その読売新聞の記事によると、国公私立大学の学部ごとに、学生の成長や卒業後の評判などに基づき、最高ランクの「三つ星」から「要改善」までの4段階で教育の質を評価し、評価結果はウェブサイトなどで公開、という制度を文部科学省は考えていて、2030年にも導入予定とのことです。この記事の元ネタは文部科学省の教育・学習の質向上に向けた新たな評価の在り方ワーキングクループの第9回の資料「新たな評価」制度の在り方について(案)と思われます。現在、既に大学教育に関しての認証評価制度はあり、大学関係者は気にする評価ですが、高校の先生や受験生やその父母は見ません。「三つ星」から「要改善」までの4段階で教育の質を評価して公開されると、多くの人が見て大学選びにかなり影響が出るでしょう。ですので、多くの大学は学生の成長を意識した教育改革に積極的になると思われます。文部科学省の資料の中で、成果の測り方として、学修成果の他、受けた教育・支援の満足度、DPに掲げる資質能力を身につけた人材を社会に輩出しその人材が社会で活躍・貢献している度合、も記載されています。そのため、今後は学生の満足度や実学の面も重視されるでしょう。

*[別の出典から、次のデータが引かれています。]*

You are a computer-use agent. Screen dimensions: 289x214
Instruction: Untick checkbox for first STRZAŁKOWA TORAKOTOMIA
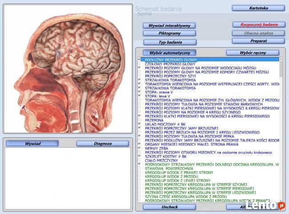[x=139, y=80]
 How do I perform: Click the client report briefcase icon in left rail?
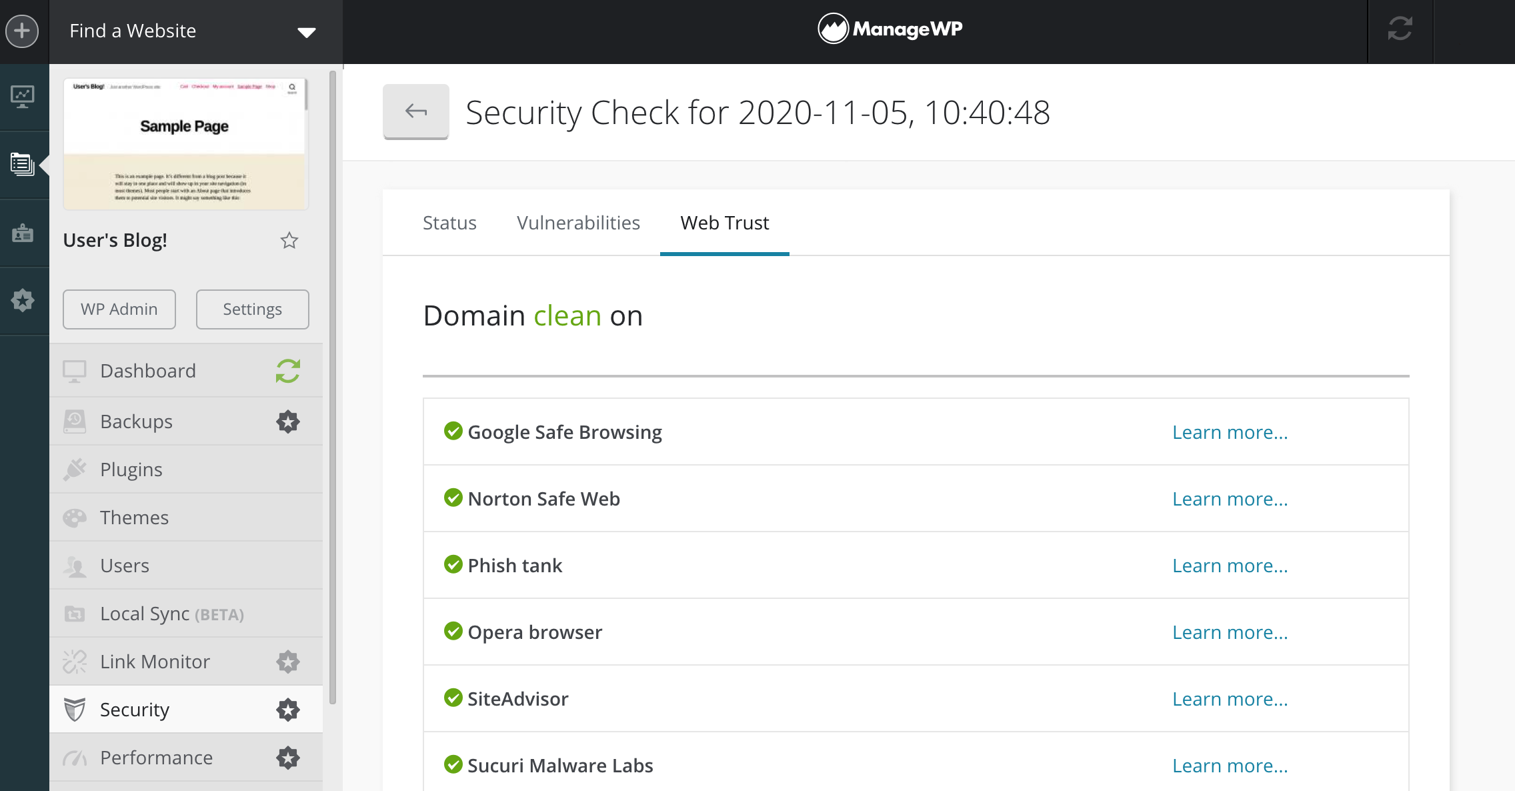[x=23, y=233]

このような案は既に上記のワーキングクループで示されてきましたので、既に動きはあります。日本大学、全学生のスキルを見える化 エビデンスに基づく教育目指す 知の挑戦という日経の記事が今月出ました。学長の直轄組織である「教学DX戦略委員会」が主導し、約8万人いる全在学生のスキルや学ぶ姿勢を可視化。データのフル活用でエビデンスのある教育を目指す、とのことです。なお、日本大学が教学に関する情報を収集・分析するD-CASシステムのシステム構成(データウェアハウスや分析ツール等)については、日本大学FD研究の2025年の論文Google Cloudサービスを用いた教学情報収集・分析基盤の基礎構築に詳しく解説されています。

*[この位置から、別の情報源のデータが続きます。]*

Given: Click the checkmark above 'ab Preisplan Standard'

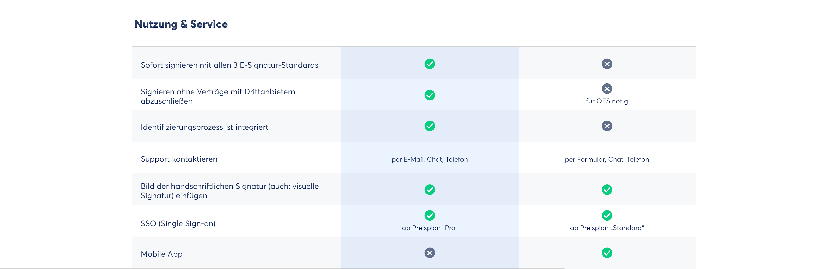Looking at the screenshot, I should [x=607, y=215].
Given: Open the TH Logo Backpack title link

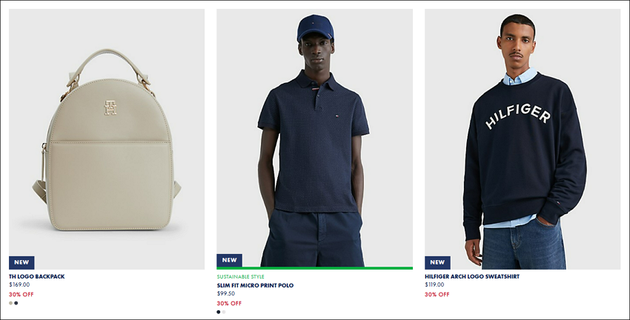Looking at the screenshot, I should click(x=36, y=276).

もともと、教育改善のためのデータ活用は大学IR(Institutional Research)と呼ばれ、その活動に熱心な大学は少なくないです。しかし、現状は多くの大学で情報システムが分断化(サイロ化と呼ばれる)しています。学生に関するさまざまな情報、教務データ(取得単位数・成績・休学・中途退学など)、授業提出物、出欠データ、図書館利用データ、学生アンケート(満足度など)、入試・入学時データ、資格取得情報、就職支援、OB情報など、は別々の情報システムで管理されていることが多く、情報の分析が容易ではありません。情報システムを連携する仕組みを作り情報を収集してからでないと、IRのための分析ができないのが現状です。私も少し経験がありますが、様々なデータを連携させて教育改善に使うのは大変でした。上記のように文部科学省が大学の教育の質を評価して公開するという方針をはっきり出しましたので、今後、各大学はサイロ化を克服しIR活動を積極的に取り組むようになるでしょう。

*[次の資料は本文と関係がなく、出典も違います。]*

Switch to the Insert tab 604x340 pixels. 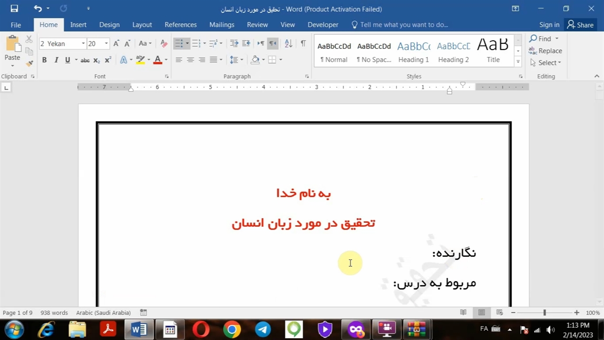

もう1つ気になる情報ですが、今月3日の「第5回 デジタル人材育成推進協議会」の資料1デジタル人材育成を取り巻く高等教育政策の諸動向についてという文部科学省の資料の中に、現在、約63万人いる大学進学者数は、2040年に約46万人まで減少すると推計。2040年における分野ごとの適正な大学進学者数として、理工農系 14万人(2024)⇒ 16万人(2040)、人社系 29万人(2024)⇒ 16万人(2040)、という数値を文部科学省は出しています。今後、人社系の学生数を大きく減らし、サイエンス系分野への学部等転換を一層強力に推進する方針とのことです(このような予測・方針は昨年11月に新聞で報道されていますので、その時点で文部科学省がどこかで公表したのでしょう)。そのため、文系に近いデータサイエンス学部がさらに増えると予想されます。